Second, to assess whether the maximal exercise bout successfully reduced local sympathetic responsiveness in the legs during assessment of the FMD, we quantified the postexercise CPT response in the time window of the FMD. In contrast to the marked increase in leg peripheral resistance during the preexercise CPT, no change in leg vascular resistance was observed after maximal exercise. The lack of changes in leg vascular tone suggests successful attenuation of the sympathetic responsiveness in the legs after maximal cycling exercise. Regarding the physiological underlying mechanism, one may hypothesize that a part of this mechanism is in accordance with the mechanism suggested for exercise-induced hypotension. Halliwill et al. (14) demonstrated that postexercise hypotension is partly mediated through a vascular component (less vasoconstriction with any increase in sympathetic activity).
Third, the dramatically elevated postexercise oxygen demand of the leg muscles could alter postocclusive shear rate stimulus, which is the primary trigger for the FMD response (21). As such, we adjusted the duration of the postexercise leg arterial occlusion (using a 5-min instead of 10-min occlusion) and achieved a similar shear rate stimulus after exercise compared with baseline FMD or CPT FMD in both groups (Tables 3 and 4). Nevertheless, FMD responses were also analyzed after correction for the main vasodilating stimulus, i.e., MWSR (21).
Finally, changes in responsiveness or bioavailability of NO may lead to changes in FMD responses during acute stimulation or reduction. The response to exogenous NO of the superficial femoral artery in young and older men does not differ among baseline, postexercise, or CPT conditions. Although postexercise timing of the FMD and NTG responses was not similar, our results suggest that the response of the superficial femoral artery to exogenous NO is independent of sympathetic nerve activity, which is in agreement with a previous study by Hijmering et al. (17) reporting no effect of sympathetic stimulation on brachial dilation to exogenous NO.
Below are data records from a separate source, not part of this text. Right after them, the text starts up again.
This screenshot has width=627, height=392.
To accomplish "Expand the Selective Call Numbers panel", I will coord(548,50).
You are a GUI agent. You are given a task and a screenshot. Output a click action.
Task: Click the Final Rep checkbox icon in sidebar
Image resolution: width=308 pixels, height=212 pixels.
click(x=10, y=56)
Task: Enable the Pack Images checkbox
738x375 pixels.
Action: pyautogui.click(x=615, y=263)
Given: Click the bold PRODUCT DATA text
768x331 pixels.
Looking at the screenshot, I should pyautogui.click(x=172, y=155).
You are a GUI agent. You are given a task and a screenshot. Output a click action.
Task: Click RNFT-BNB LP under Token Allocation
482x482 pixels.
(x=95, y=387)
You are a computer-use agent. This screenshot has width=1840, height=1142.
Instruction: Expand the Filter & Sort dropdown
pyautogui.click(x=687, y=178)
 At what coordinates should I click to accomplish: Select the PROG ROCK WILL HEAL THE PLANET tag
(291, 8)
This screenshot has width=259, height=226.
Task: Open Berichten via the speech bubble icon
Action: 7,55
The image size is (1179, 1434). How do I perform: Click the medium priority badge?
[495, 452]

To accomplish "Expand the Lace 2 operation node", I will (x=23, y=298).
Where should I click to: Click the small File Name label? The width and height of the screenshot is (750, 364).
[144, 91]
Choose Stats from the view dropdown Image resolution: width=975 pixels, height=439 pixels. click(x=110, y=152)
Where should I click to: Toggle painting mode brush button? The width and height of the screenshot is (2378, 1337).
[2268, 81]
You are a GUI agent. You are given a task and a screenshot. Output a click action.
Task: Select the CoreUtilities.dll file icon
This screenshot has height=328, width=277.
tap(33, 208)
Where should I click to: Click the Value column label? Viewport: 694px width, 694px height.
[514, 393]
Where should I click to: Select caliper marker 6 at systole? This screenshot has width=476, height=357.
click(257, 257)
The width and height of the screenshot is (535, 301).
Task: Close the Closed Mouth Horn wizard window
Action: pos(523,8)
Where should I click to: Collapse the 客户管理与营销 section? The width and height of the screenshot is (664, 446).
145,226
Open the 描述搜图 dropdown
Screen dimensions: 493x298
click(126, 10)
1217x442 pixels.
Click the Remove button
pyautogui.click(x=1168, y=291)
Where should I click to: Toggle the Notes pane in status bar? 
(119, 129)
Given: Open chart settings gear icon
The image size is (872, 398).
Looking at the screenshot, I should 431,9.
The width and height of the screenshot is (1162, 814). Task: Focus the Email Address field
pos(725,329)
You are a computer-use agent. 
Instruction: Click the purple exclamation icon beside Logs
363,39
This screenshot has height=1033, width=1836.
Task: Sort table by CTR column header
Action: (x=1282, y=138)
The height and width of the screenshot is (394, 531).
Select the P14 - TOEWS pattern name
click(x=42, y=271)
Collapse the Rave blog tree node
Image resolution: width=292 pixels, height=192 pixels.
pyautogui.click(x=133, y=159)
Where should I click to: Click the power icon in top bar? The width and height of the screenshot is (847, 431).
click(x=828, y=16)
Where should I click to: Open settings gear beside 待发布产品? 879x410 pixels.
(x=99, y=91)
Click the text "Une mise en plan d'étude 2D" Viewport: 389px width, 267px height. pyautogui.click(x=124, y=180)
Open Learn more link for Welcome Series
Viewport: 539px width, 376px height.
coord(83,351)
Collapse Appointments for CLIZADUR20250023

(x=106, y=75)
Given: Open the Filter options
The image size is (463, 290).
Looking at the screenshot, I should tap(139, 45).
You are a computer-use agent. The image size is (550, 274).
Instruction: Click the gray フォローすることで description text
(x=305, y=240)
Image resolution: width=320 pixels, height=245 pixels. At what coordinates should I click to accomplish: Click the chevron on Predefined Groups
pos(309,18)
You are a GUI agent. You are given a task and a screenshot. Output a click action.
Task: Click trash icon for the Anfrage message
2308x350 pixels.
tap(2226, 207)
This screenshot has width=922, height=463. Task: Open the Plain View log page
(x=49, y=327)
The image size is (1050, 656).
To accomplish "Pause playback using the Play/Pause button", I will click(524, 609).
FMD After Local Attenuation of Sympathetic Responsiveness
Our results demonstrate a significantly lower FMD of the superficial femoral artery in older men compared with healthy young men. This difference between young and older men may be explained by an attenuated NO bioavailability with aging or by age-related changes in the regulation of the sympathetic nervous system in the legs. Dinneno et al. (7) indicated in an elegant study that the reduction in basal limb blood flow with human aging is mediated largely by an augmented sympathetic
-adrenergic vasoconstriction. The age-related increase in sympathetic nerve activity (29) may also attenuate the FMD response in older men. Parallel to our hypothesis, local blunting of the sympathetic responsiveness through exercise in older men increased the corrected FMD response toward normal values in healthy controls (%FMD/
MWSR) (Fig. 3). Moreover, a significant negative correlation is reported among the three different conditions of sympathetic nerve activity (exercise, baseline, and CPT) and the FMD response in older men (Fig. 4). These results suggest that the impaired FMD of the superficial femoral artery in older men may be explained partly by age-related elevation of sympathetic nerve activity. Our findings are in agreement with those of Harvey et al. (16). They reported a significant increase in postexercise FMD of the brachial artery in postmenopausal women, while young premenopausal women showed no change after exercise.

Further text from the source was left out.